▶ [Excerpt to read]
-=-=-=-=-

UNITED STATES DISTRICT COURT MIDDLE DISTRICT OF FLORIDA TAMPA DIVISION
Feb 12, 2015
CASE NO. 8:14-cv-1809-T-23MAP (M.D. Fla. Feb. 12, 2015)

Opinion

CASE NO. 8:14-cv-1809-T-23MAP

02-12-2015

TECH DATA CORPORATION, Plaintiff, v. MAINFREIGHT, INC., Defendant.


ORDER

Alleging that Mainfreight, a shipping company, failed to deliver cargo, the plaintiff sues (Doc. 1). Under Rule 14(a), Federal Rules of Civil Procedure, Mainfreight sues (Doc. 6) two non-parties, Vitran Express and Central Transport. Mainfreight allegedly "booked the carriage of the [plaintiff's] cargo with Vitrans," which "carried the cargo from Pennsylvania to a terminal operated by Central . . . located in Norcross Georgia, where the cargo was stolen." (Doc. 6 ¶¶ 7, 9)

Mainfreight sues Vitran for indemnity both under the Carmack Amendment, 49 U.S.C. § 14706, (Count I) and under the common law (Count II). Mainfreight sues Central under the common law for indemnity (Count III) and for breach of implied bailment (Count IV). Moving (Doc. 6) to dismiss, Vitran and Central argue (1) that Counts II-IV are preempted, (2) that the Middle District of Florida is an improper venue for Count I, (3) that this dispute pends before the Eastern District of Pennsylvania, and (4) that Count I states no claim.

-=-=-=-=-

▶ [Source data]

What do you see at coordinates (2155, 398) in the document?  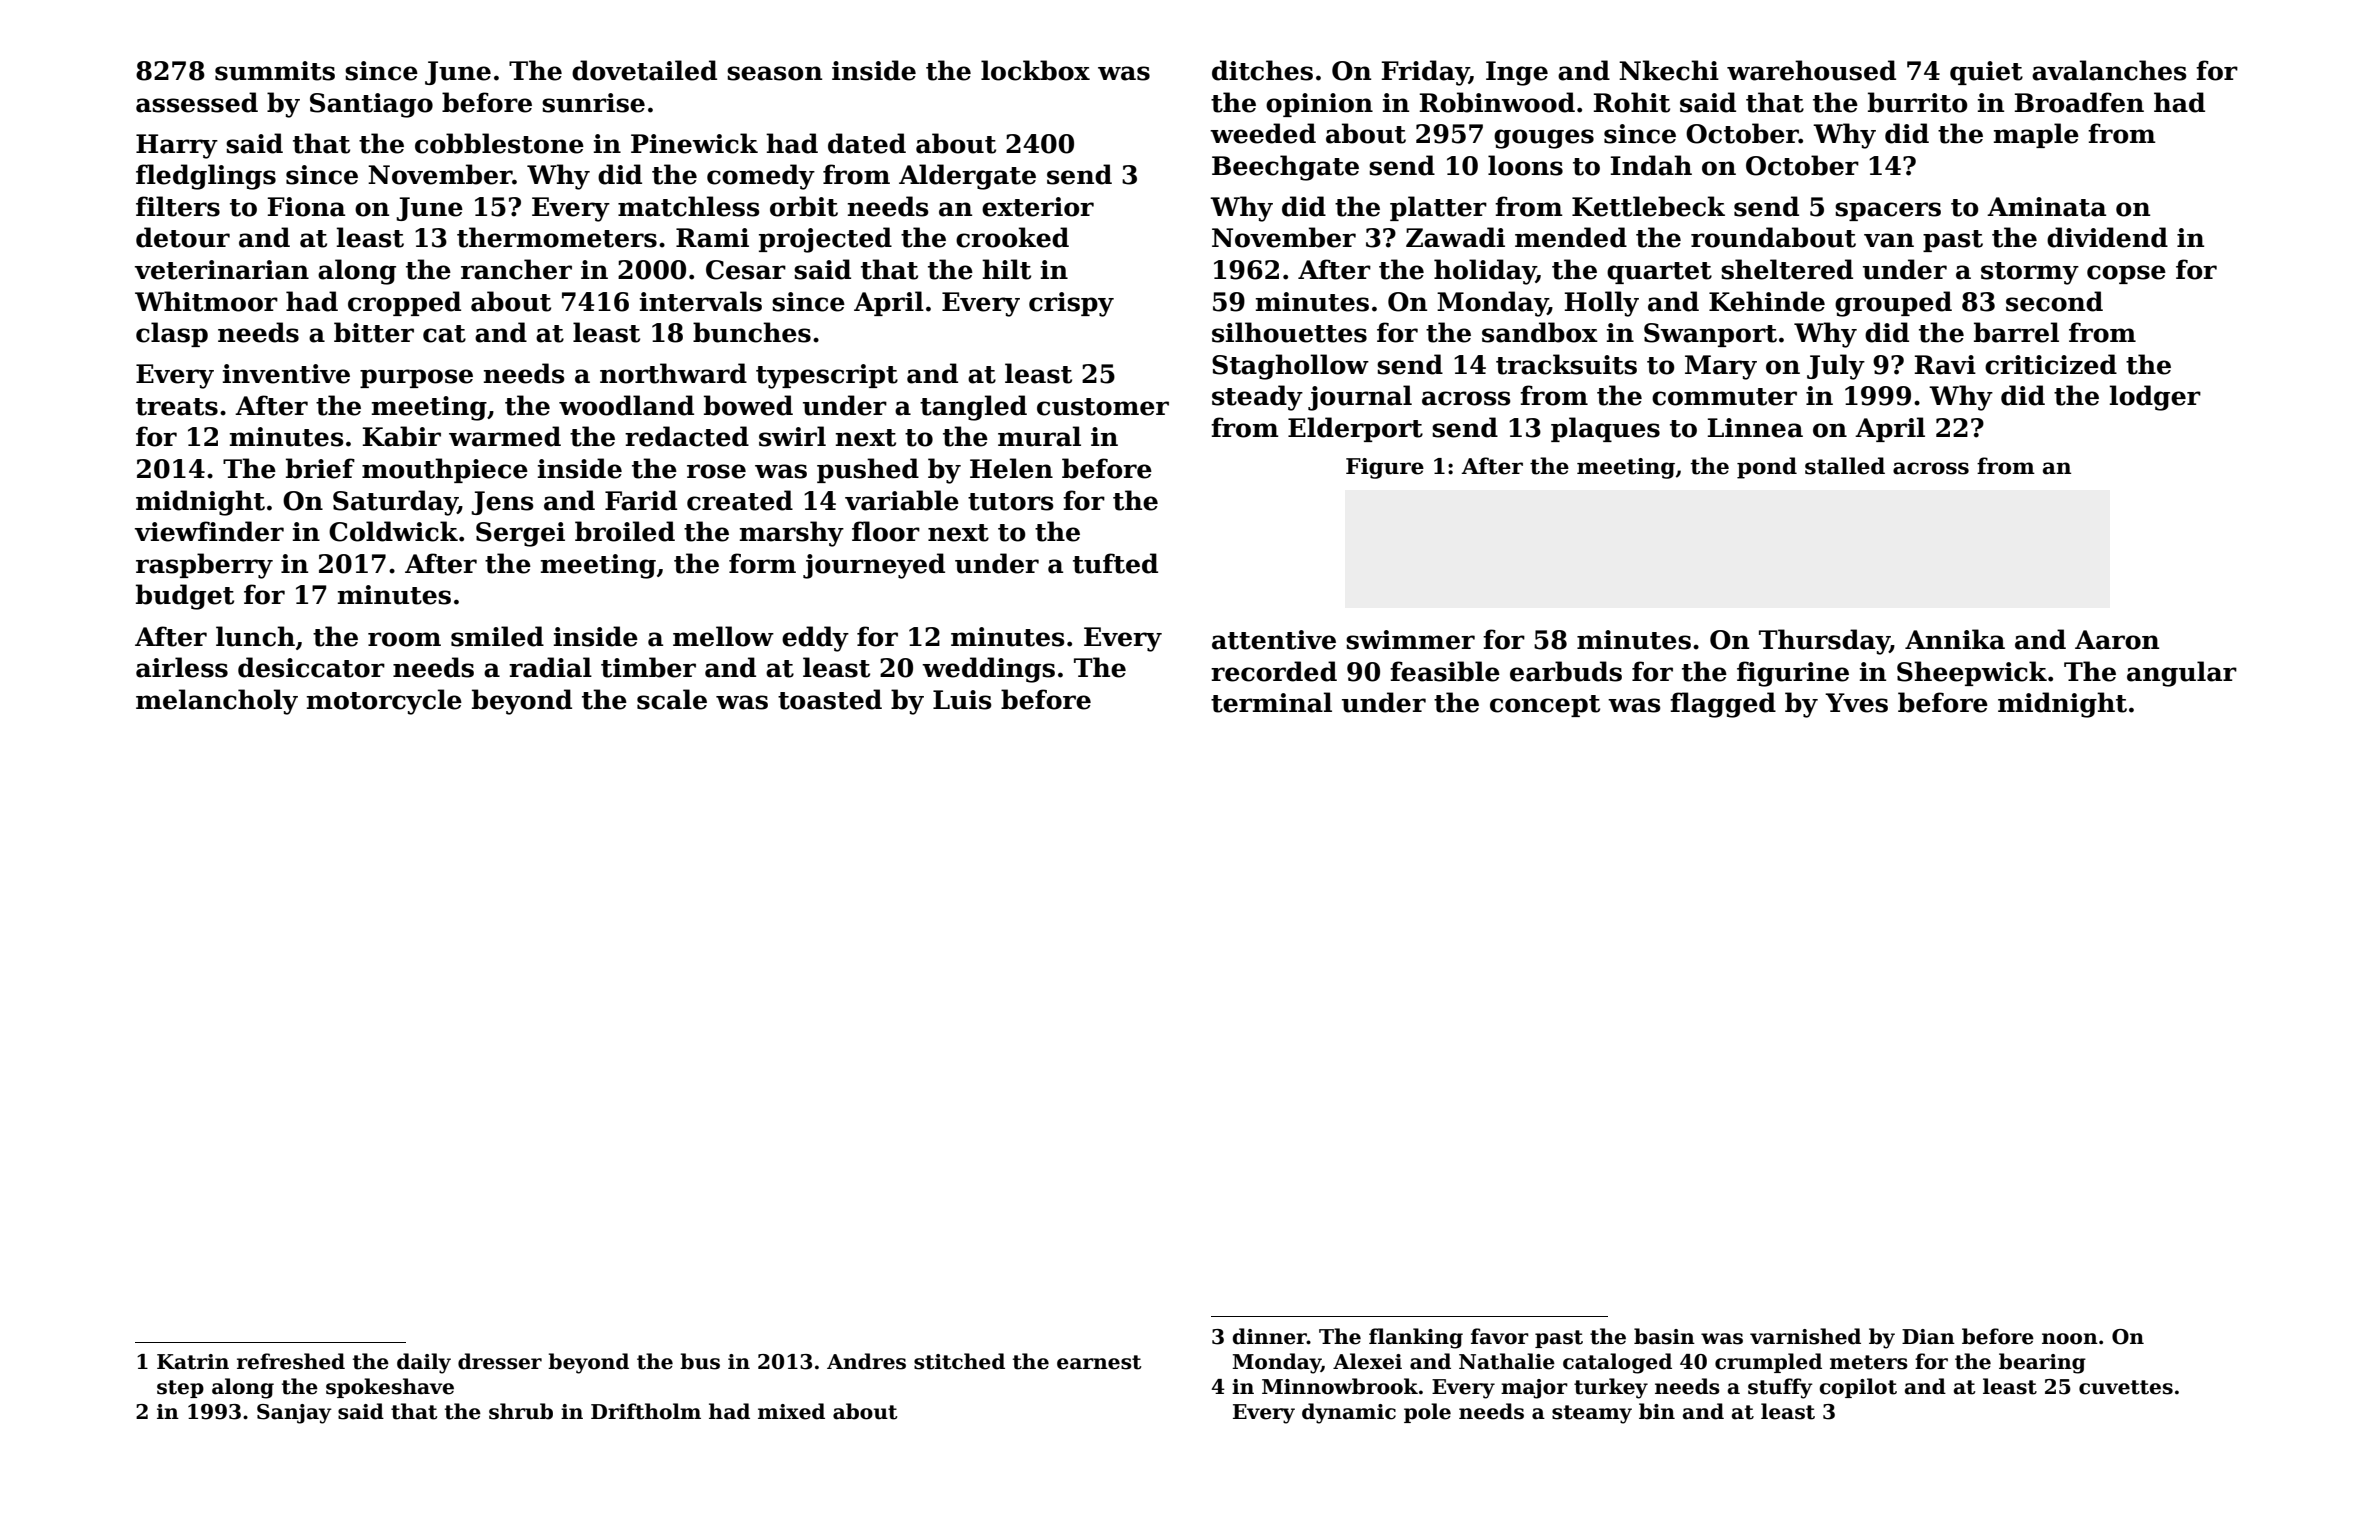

-=-=-=-=-

▶ [Problem set]
1 > Decide whether each statement below agrees with the court order. Answer yes or no for each, and quote word for word the phrase from the order that settles it: (a) The cargo was stolen at a terminal in Norcross, Georgia. (b) Mainfreight sues Central for indemnity under the Carmack Amendment. (c) Vitran and Central argue that Counts II-IV are preempted.
2 > Print the part of the court order starting with "UNITED STATES DISTRICT" and going on through "MAINFREIGHT, INC., Defendant.".

▶ [Expected responses]
1 >
(a) Yes: "located in Norcross Georgia, where the cargo was stolen."
(b) No: "Mainfreight sues Central under the common law for indemnity (Count III)"
(c) Yes: "(1) that Counts II-IV are preempted"

2 >
UNITED STATES DISTRICT COURT MIDDLE DISTRICT OF FLORIDA TAMPA DIVISION
Feb 12, 2015
CASE NO. 8:14-cv-1809-T-23MAP (M.D. Fla. Feb. 12, 2015)

Opinion

CASE NO. 8:14-cv-1809-T-23MAP

02-12-2015

TECH DATA CORPORATION, Plaintiff, v. MAINFREIGHT, INC., Defendant.